En unión con los infinitos méritos del Redentor, queda por preguntarse qué frutos se derivarían de la sangre derramada con tanta generosidad. Dios no deja de premiar a quien se inmola por Él sin buscar recompensa: llegará el día en que esos Job serán exaltados por su innegable amor a Pedro, y su sangre resplandecerá cual gema preciosísima e inédita en la institución del papado, como indagando: «Pedro, ¿me amas?».

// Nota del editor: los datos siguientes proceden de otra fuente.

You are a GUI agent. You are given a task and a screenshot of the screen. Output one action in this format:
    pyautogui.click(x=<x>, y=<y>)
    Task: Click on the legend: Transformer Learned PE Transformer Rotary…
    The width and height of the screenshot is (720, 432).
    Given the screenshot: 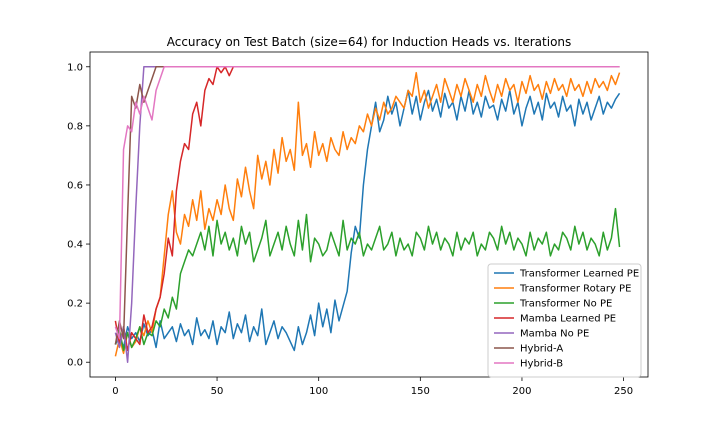 What is the action you would take?
    pyautogui.click(x=564, y=320)
    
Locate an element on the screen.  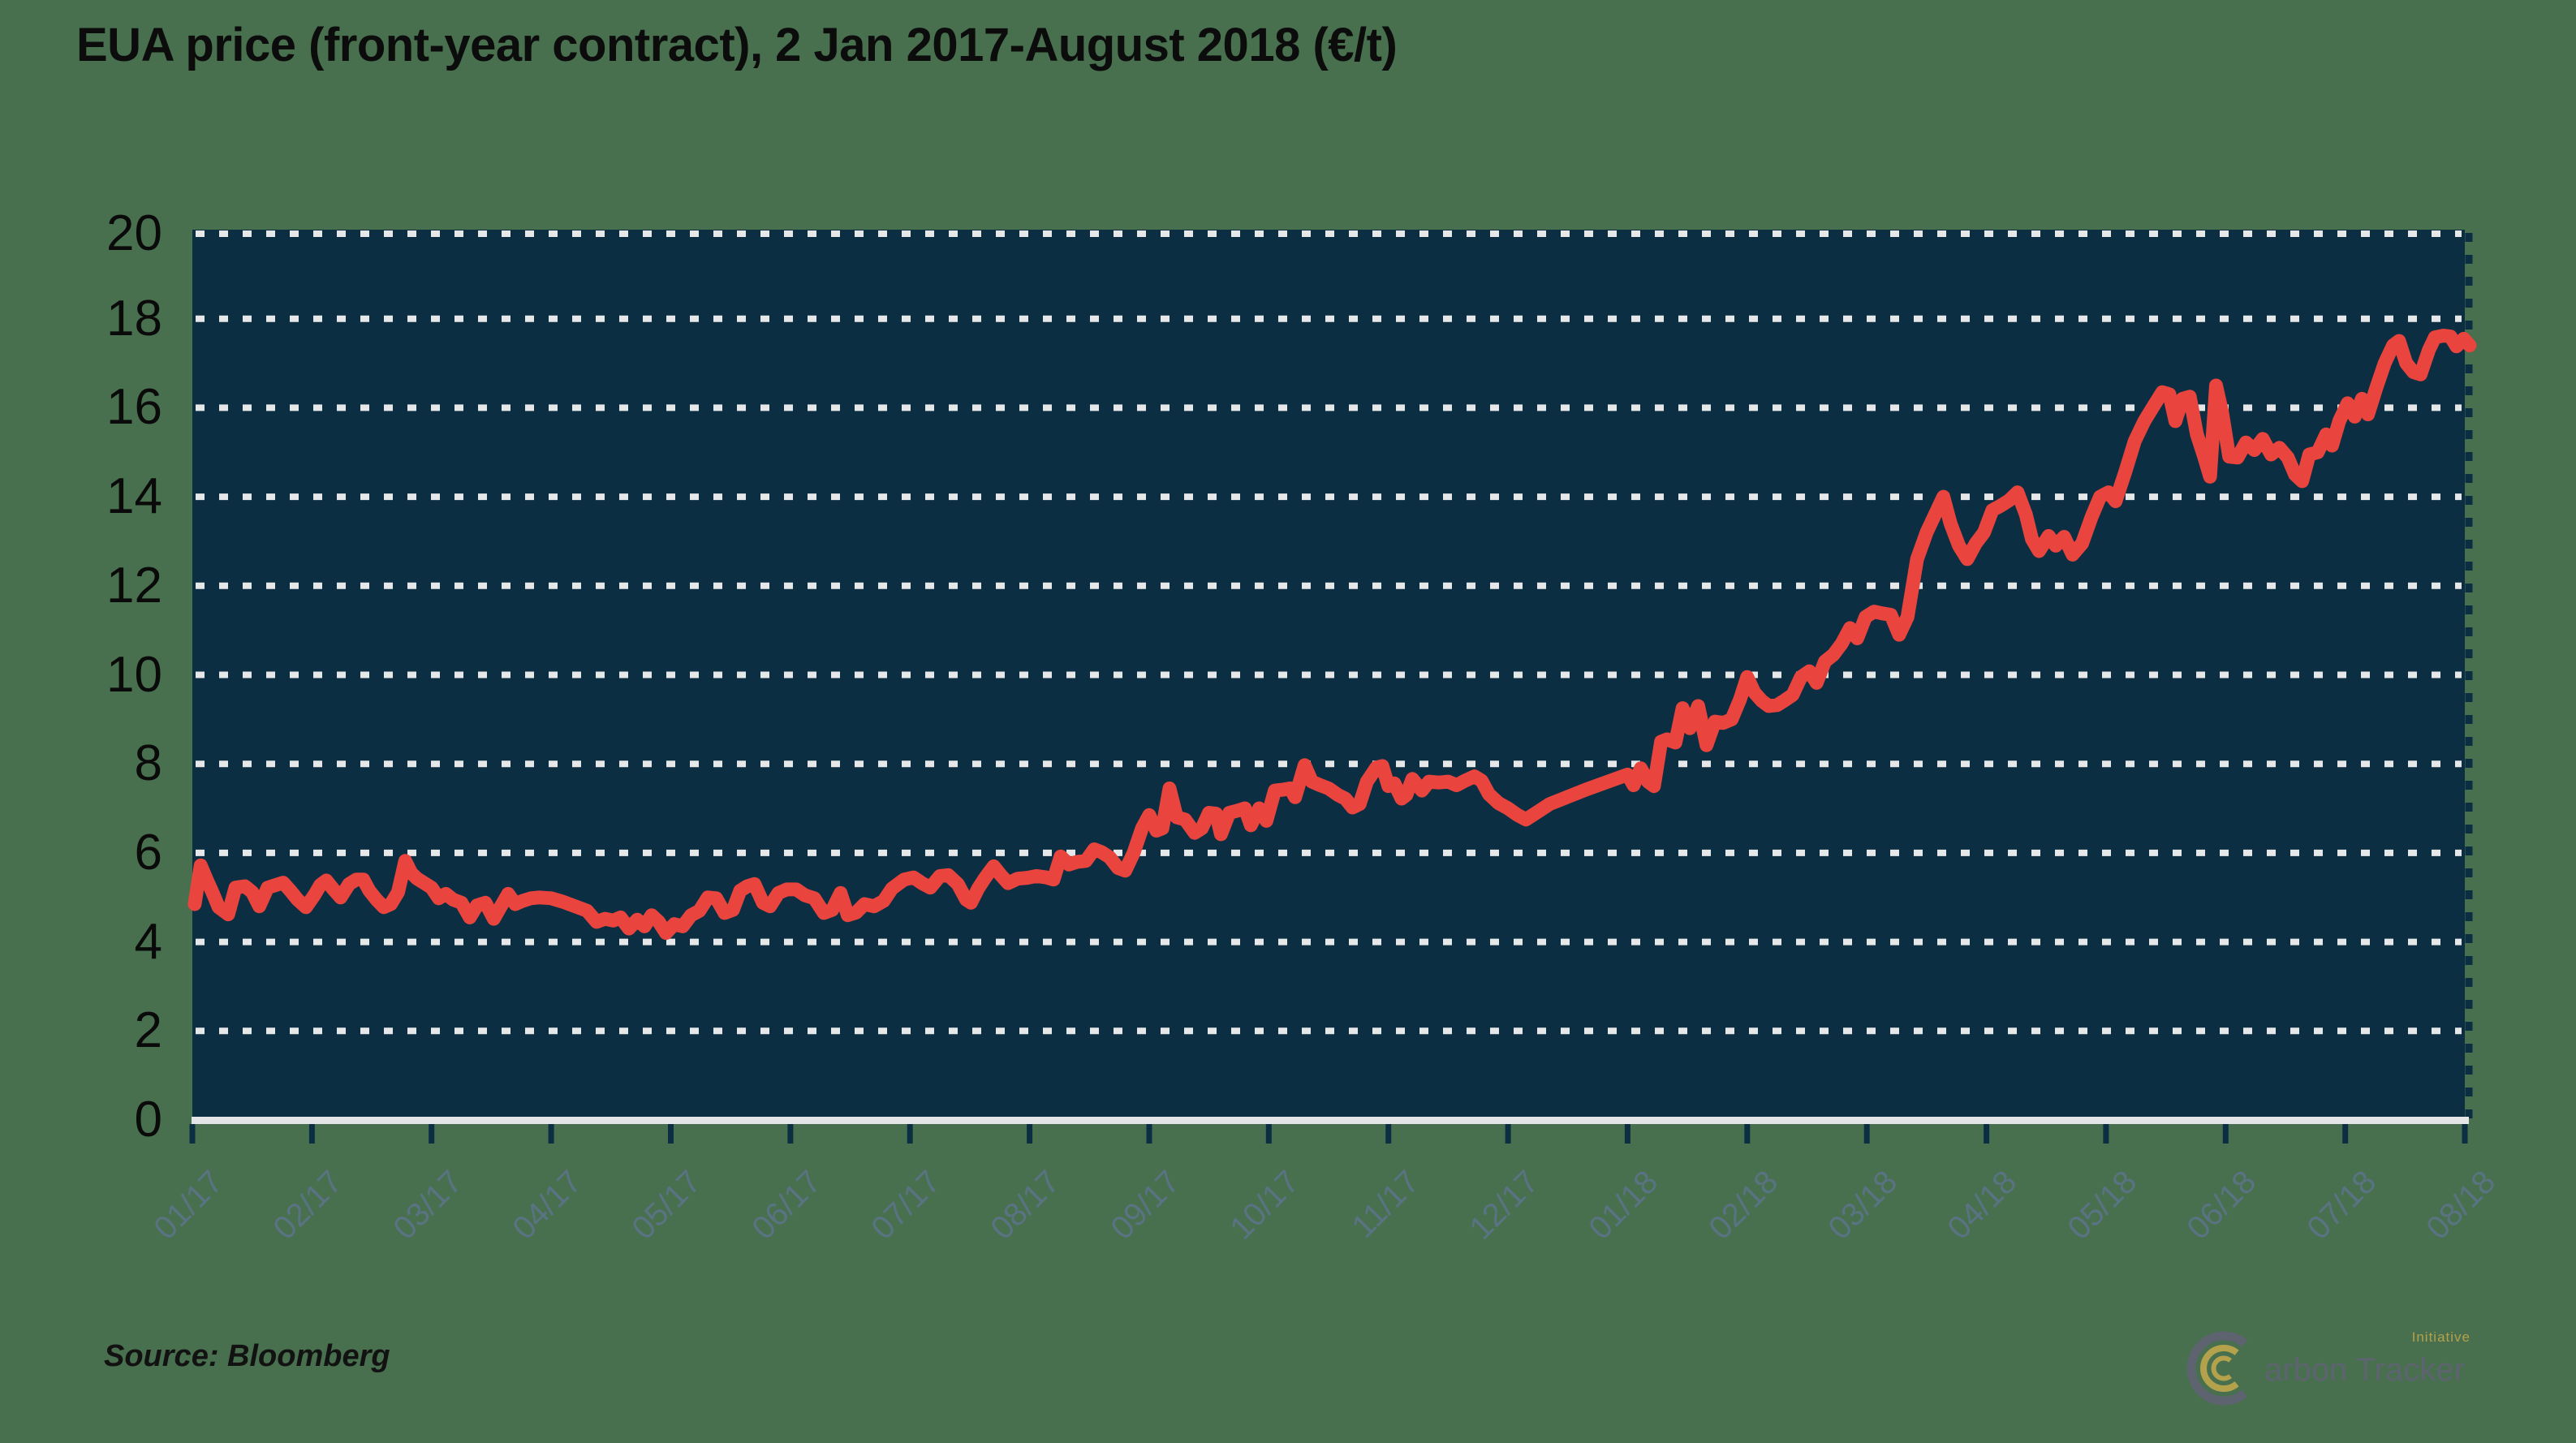
x-tick-04/18 is located at coordinates (1987, 1134).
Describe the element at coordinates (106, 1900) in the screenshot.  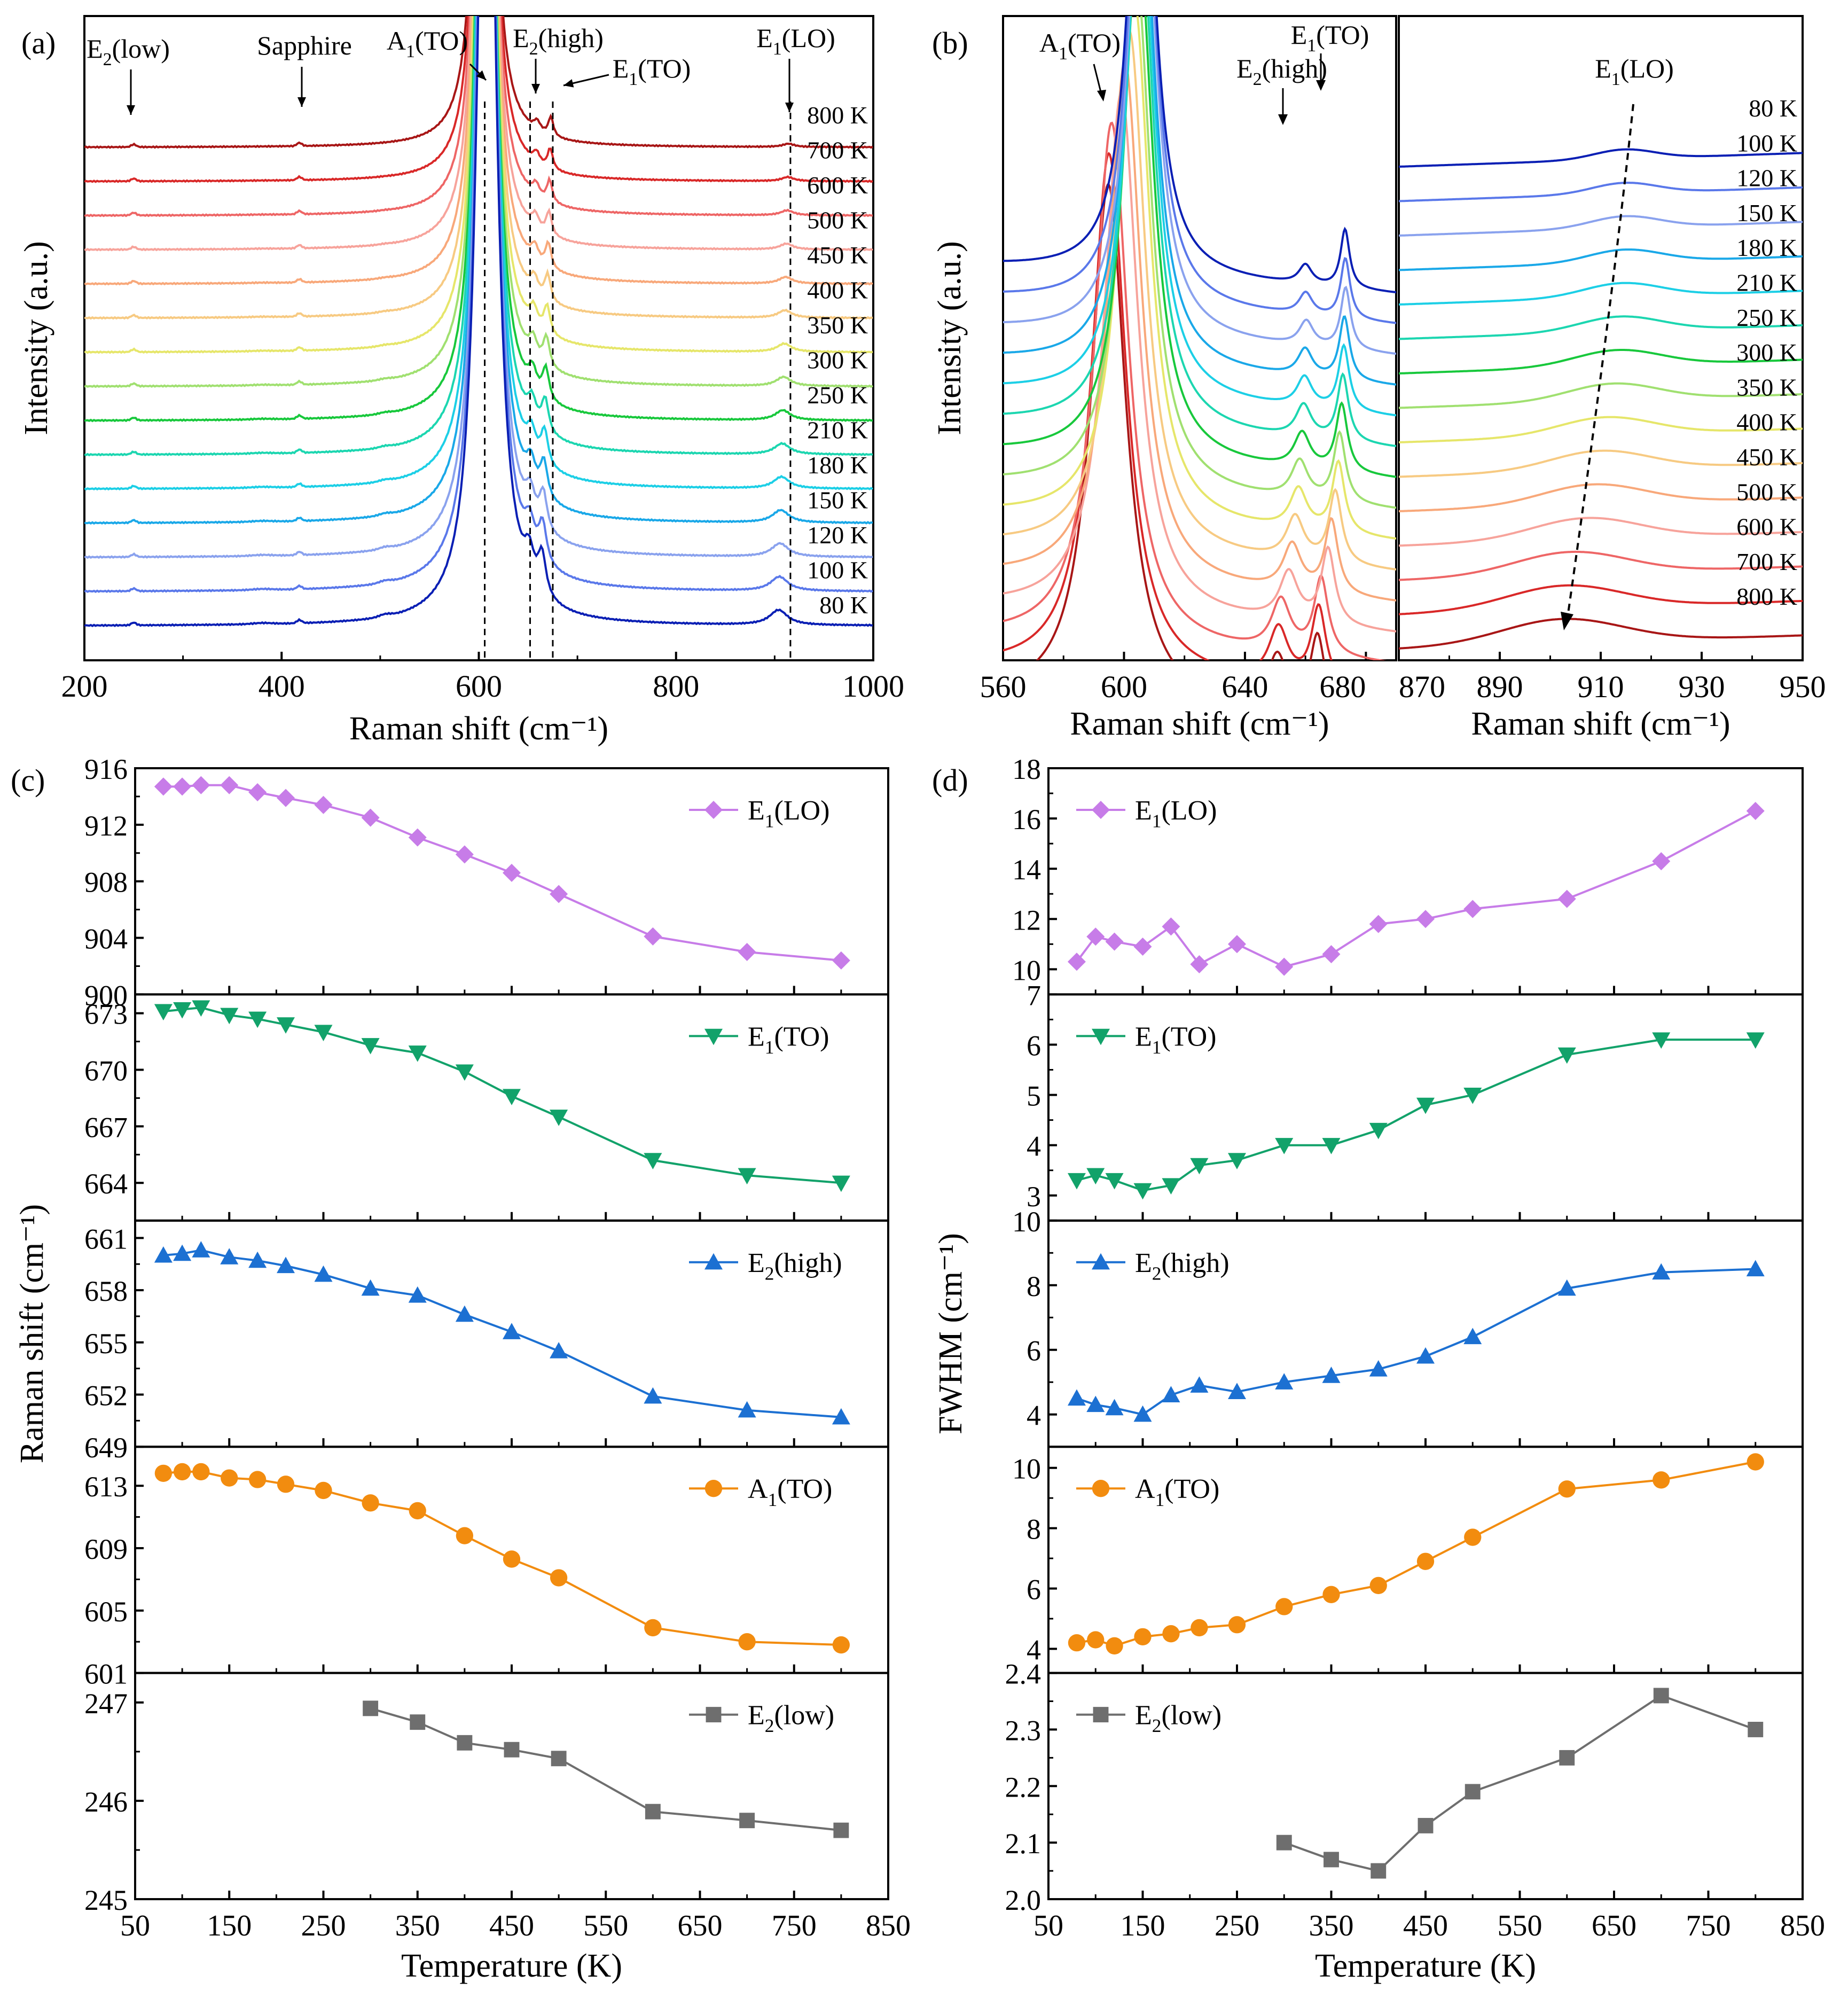
I see `subplot-ytick-label: 245` at that location.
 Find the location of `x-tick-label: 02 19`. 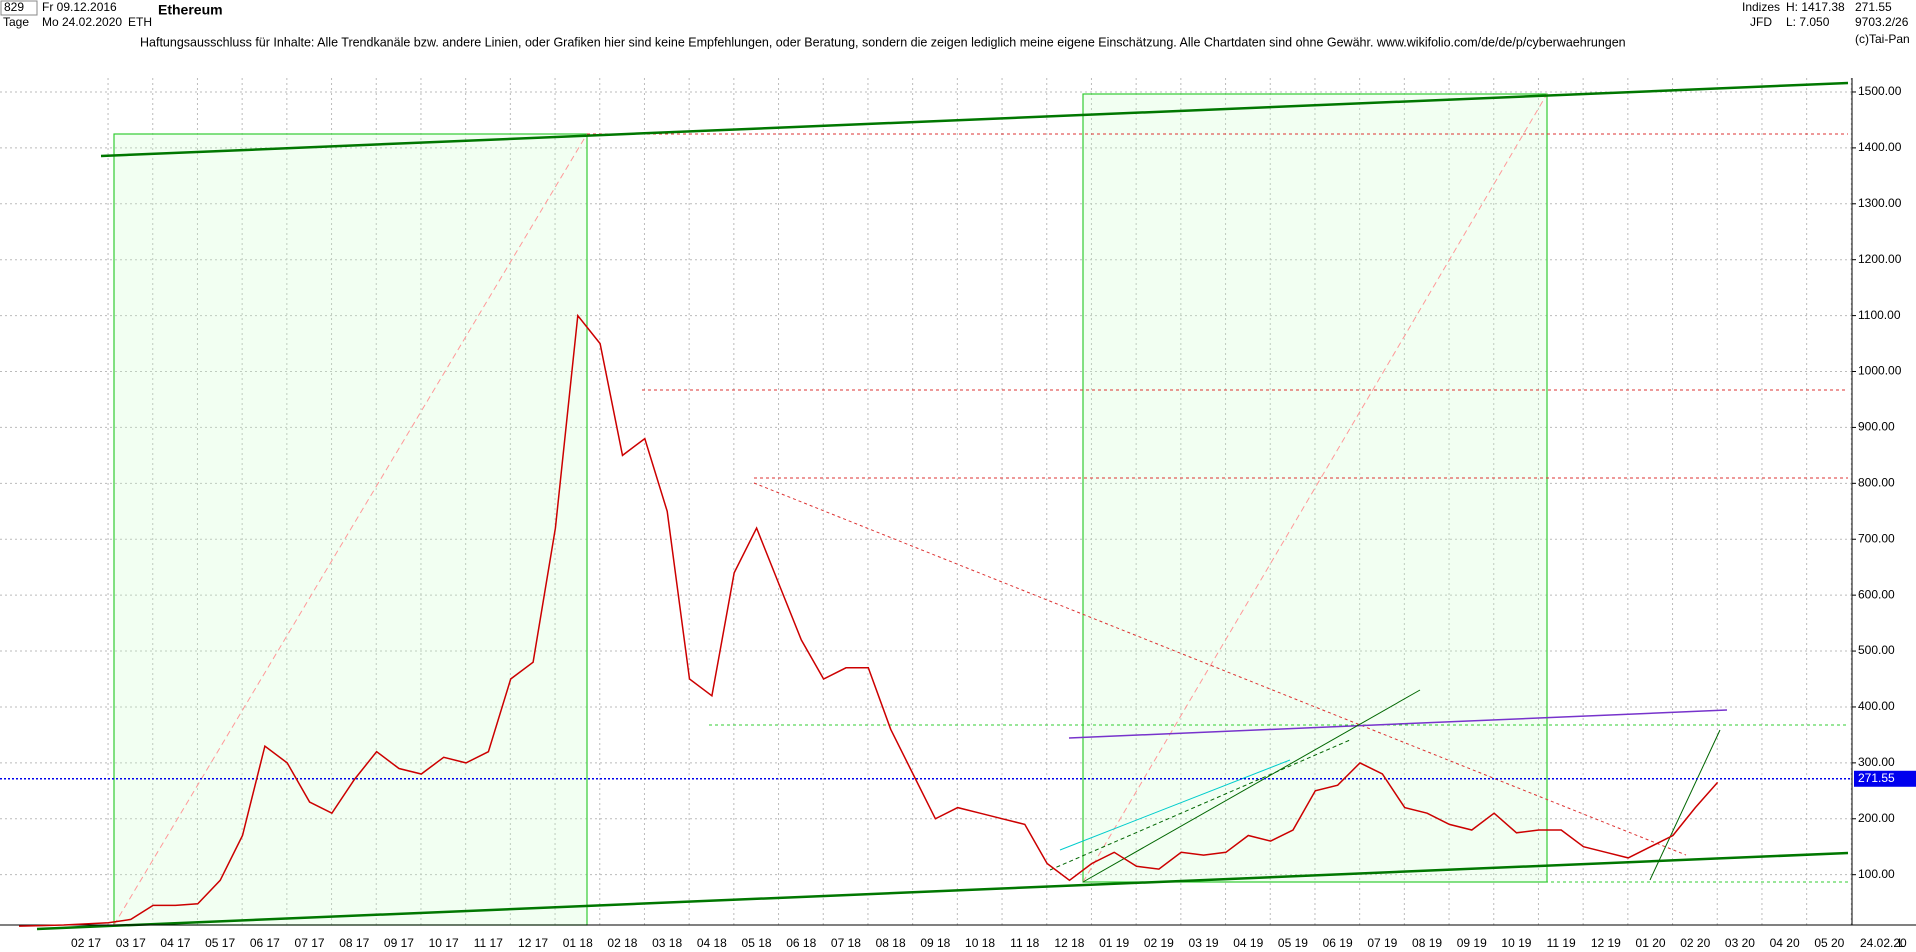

Nada es en vano. Las apariciones de Cova da Iria y la promesa incondicional de Nuestra Señora de Fátima adquieren un brillo especial cuando se aplican al papado: «Por fin, mi Inmaculado Corazón triunfará». Se trata de la victoria del amor de María, que abre una nueva era de fe para el mundo y para la Santa Iglesia.

Tomado de la Revista Heraldos del Evangelio n.º 235; pp. 40-41

Notas

1 LEÓN XIII. Satis cognitum: DH 3308.

2 Cf. CONCILIO VATICANO I. Pastor æternus: DH 3055.

3 Cf. LEÓN XIII, op. cit., 3309.

4 Cf. BONIFACIO I. Carta «Institutio», a los obispos de Tesalia: DH 233; Carta «Manet beatum», a Rufo y a los otros obispos de Macedonia: DH 234; BONIFACIO VIII. Unam sanctam: DH 875.

5 Cf. CONCILIO VATICANO II. Lumen gentium, n.º 18: DH 4142.

6 Cf. Ídem, n.º 14, 4137.

7 Cf. SAN IGNACIO DE ANTIOQUÍA. Lettre aux Romains: SC 10, 107.

8 Cf. CONCILIO VATICANO I, op. cit., 3056-3058.

9 CLÁ DIAS, EP, João Scognamiglio. Lo inédito sobre los Evangelios. Città del Vaticano-Lima: LEV; Heraldos del Evangelio, 2013, t. VII, pp. 125-126.

10 Cf. BENEDICTO XVI. Deus caritas est, n.º 1.

11 Cf. INOCENCIO X. Decreto del Santo Oficio, 24/1/1647: DH 1999.

12 SANTO TOMÁS DE AQUINO. Suma Teológica. II-II, q. 4, a. 3.

13 SANTA FAUSTINA KOWALSKA. Diario. La Divina Misericordia en mi alma. Stockbridge: Marian Press, 2010, p. 600.

14 Cf. VIEIRA, Antonio. «Sermão da primeira sexta-feira da Quaresma». In: Obra Completa. São Paulo: Loyola, 2015, t. II, vol. II, p. 154.